Exact details of how this will function heavily depends on the outcome of the future relationship negotiations, as well as if the UK decides to trigger an extension to the transition period.
Throughout 2020, ETRC will be working closely with the European Commission, EU Member States and UK governments to ensure we get the best operating possible conditions for retailers and suppliers after 1 January 2021.
Air Passenger Rights
Retail is the largest single component of non-aeronautical revenues at European airports and is particularly important to the funding of some smaller airports, which struggle to break even. Given the intense pressure upon airports to lower charges to airlines, creating the conditions for a strong retail and commercial business is the only way that many of these airports will be commercially viable.
The travel retail industry believes that the current revision of the EU Regulation 261/2004 on Air Passenger Rights presents a unique opportunity to enhance passenger rights, to protect their interests and provide a permanent solution that safeguards airport retail revenues against future airline policies. ETRC calls for the Regulation on Air Passenger Rights to be amended to allow passengers the right to bring airport purchases on-board at no extra cost and in addition to the prescribed hand baggage. The revision of the Regulation provides a unique opportunity to protect passengers’ interests and to permanently safeguard essential retail revenues for European airports.
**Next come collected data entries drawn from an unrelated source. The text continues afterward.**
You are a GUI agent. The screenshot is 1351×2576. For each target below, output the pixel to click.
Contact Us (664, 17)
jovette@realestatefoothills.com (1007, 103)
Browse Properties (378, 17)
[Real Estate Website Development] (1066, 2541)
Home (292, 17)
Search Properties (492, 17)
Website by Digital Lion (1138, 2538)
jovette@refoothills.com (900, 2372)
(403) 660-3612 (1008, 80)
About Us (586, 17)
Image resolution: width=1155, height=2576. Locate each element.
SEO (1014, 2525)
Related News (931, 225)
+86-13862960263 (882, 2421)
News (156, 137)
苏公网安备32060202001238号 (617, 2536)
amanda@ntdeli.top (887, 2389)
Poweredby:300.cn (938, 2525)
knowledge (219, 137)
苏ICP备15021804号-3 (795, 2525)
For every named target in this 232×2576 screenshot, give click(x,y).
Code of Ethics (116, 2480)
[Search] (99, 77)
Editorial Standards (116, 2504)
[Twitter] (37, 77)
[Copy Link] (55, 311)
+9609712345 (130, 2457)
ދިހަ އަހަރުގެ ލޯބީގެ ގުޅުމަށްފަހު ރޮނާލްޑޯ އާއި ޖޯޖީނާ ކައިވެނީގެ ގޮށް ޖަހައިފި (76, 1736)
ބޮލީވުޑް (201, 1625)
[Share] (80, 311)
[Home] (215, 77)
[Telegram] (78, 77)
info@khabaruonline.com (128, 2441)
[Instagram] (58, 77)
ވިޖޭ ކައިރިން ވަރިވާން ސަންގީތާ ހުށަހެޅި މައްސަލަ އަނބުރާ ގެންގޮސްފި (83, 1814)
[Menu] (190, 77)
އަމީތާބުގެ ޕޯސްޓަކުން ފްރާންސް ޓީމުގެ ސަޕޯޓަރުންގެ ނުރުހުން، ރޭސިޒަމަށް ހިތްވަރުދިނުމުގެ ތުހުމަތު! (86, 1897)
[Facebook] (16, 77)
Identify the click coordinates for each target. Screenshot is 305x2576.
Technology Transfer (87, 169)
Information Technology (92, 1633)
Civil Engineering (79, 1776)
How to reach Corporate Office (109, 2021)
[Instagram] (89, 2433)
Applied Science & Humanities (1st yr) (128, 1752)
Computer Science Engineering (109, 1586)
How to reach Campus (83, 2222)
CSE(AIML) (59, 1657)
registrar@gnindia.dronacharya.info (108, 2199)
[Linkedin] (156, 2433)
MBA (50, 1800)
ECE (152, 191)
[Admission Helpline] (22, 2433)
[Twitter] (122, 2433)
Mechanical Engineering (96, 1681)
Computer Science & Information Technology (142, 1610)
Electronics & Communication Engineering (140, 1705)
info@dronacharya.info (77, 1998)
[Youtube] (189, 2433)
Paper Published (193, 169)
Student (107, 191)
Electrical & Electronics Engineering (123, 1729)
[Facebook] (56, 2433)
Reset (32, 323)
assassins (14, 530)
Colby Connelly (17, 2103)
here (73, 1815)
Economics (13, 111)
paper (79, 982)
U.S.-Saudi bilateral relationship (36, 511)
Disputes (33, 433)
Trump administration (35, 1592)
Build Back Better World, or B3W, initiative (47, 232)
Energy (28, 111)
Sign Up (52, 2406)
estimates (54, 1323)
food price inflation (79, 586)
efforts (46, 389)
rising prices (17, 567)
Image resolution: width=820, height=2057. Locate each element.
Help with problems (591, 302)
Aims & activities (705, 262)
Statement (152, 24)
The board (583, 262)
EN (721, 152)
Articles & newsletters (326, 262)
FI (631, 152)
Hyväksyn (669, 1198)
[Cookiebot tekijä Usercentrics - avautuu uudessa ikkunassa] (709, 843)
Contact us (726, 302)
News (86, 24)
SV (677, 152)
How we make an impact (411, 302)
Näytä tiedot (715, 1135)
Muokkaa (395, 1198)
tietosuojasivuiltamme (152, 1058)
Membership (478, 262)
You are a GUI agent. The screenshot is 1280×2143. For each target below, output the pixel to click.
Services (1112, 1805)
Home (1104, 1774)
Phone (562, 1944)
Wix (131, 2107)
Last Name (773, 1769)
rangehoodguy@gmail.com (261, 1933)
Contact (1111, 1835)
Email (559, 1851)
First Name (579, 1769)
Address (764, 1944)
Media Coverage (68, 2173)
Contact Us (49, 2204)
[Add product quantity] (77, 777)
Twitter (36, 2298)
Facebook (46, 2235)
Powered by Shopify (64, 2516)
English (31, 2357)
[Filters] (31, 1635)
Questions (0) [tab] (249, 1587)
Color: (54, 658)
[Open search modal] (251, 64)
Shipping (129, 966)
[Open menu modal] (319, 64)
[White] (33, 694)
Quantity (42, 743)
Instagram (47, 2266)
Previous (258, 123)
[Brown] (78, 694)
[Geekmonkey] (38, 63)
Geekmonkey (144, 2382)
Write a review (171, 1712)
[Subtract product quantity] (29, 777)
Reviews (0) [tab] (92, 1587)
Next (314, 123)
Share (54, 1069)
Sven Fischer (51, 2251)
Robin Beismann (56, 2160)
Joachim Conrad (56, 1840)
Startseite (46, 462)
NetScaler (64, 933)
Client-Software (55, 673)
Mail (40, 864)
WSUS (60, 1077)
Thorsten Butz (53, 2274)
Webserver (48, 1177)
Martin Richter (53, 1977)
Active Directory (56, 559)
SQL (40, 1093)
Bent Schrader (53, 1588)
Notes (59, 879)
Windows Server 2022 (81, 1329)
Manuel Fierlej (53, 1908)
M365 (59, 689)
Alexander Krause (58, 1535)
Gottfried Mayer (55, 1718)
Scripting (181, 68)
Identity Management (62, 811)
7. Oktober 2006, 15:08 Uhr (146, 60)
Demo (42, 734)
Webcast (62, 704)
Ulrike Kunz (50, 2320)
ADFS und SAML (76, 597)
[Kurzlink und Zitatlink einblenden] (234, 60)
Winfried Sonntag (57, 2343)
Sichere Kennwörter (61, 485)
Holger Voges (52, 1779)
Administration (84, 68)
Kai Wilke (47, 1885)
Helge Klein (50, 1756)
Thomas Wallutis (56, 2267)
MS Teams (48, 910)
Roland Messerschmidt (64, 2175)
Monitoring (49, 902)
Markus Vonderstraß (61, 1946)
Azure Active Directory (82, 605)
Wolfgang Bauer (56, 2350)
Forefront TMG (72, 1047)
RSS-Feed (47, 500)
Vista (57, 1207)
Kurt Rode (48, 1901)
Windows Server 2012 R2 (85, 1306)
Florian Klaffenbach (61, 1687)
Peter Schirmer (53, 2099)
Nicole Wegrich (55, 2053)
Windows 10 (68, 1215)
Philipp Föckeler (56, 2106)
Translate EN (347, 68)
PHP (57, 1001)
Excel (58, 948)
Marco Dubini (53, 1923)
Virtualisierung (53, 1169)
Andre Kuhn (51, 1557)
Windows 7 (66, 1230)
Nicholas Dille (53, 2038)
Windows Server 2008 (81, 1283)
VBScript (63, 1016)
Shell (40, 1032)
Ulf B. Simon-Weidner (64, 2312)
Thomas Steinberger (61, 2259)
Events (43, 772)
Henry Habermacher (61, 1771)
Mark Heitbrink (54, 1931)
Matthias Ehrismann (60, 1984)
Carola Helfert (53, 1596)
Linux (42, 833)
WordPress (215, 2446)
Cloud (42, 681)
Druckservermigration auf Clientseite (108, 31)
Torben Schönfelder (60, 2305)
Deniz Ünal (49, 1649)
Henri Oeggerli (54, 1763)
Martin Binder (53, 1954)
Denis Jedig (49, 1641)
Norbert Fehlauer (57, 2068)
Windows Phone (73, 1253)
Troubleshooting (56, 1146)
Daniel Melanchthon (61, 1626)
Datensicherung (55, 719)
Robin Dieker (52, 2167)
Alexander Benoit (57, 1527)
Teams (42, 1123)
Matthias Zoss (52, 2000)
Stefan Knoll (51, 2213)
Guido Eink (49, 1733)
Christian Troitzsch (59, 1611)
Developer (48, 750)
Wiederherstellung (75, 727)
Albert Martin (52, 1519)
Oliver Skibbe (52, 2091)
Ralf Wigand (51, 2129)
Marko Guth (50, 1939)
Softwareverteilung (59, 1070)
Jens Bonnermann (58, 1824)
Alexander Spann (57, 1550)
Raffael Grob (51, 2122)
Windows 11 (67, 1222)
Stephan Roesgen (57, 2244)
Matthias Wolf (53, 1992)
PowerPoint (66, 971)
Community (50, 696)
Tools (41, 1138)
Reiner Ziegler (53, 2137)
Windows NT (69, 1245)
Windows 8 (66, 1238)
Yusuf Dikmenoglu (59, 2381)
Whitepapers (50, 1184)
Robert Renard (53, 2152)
The position of the European Parliament, adopted in 2014, included a provision allowing for passengers to bring at least one bag of airport shopping free of charge in addition to the prescribed hand baggage. The priority for the industry in 2020 is to ensure this amendment is preserved, by engaging with the relevant stakeholders in the process. The Croatian Presidency have reopened discussions and aim for Council to adopt a common position on air passenger rights by the end of June.
ETRC therefore asks that the revision of EU Regulation 261/2004 includes a clear and unambiguous reference to the right of passengers to carry onboard personal items, including airport purchases, at no extra cost.
Sustainability and responsibility
Sustainability will be a big topic for the travel retail industry going forward, and were the key themes underlying the discussions at the annual Business Forum of the European Travel Retail Confederation (ETRC) which took place in Amsterdam in January.
Customers are increasingly concerned with sustainability, and the duty free and travel retail industry need to disrupt or be disrupted. ETRC is working with key stakeholders to establish best practices in the sector that will benefit both the consumer and industry. As a first step, ETRC have collaborated with Pi Insight on research into the role of sustainability on the consumer’s decision making process, with the results also being presented at the annual Business Forum in January.
As part of ETRC efforts to drive the channel towards an action-orientated approach on sustainability, ETRC issued in February Recommendations on Use of STEBs and carrier bags in Duty Free and Travel Retail.
These recommendations are aimed at supporting retailers, airports and airlines to minimize the environmental impact of their operations while taking into account specificities in terms of security, safety and operational requirements, by encouraging a correct and responsible use of STEBs and carrier bags in Duty Free and Travel Retail.
Labelling requirements and a digital platform for the industry
One of the key challenges for the industry is increased labelling requirements across food, alcohol and beauty products. To meet this challenge, the ETRC Digital Platform is moving to phase 2 in February 2020. The aim is to create a fully functional digital platform to give consumers access to product information in multiple languages duty free and travel retail, and to collect consumer feedback to support advocacy campaign.
The benefits of such a platform are multiple. From a business perspective, it preserves travel retail exclusives, facilitate supply chain processes and reduce costs from onerous labelling requirements. From a consumer perspective, it will increase transparency and interaction. From a sustainability perspective, it will help to reduce overall packaging in products.
The second Meeting of the Parties to the Protocol to Eliminate Illicit Trade in Tobacco Products (MOP2) will take place in November 2020. A decision was taken at MOP1 to delay a study looking at the extent to which duty free contributes to illicit trade. Instead of commencing work on the study, the WHO member countries decided to produce a Roadmap for the Duty-Free research, which will be presented at the meeting in November. This Roadmap will set out the timelines and steps required before initiating the evidence-based research.
The industry, led by Duty Free World Council (DFWC), is campaigning in 2020 for the study to only be commissioned once all the active provisions of the ITP have been implemented and that any research must be transparent, independent and with full industry participation.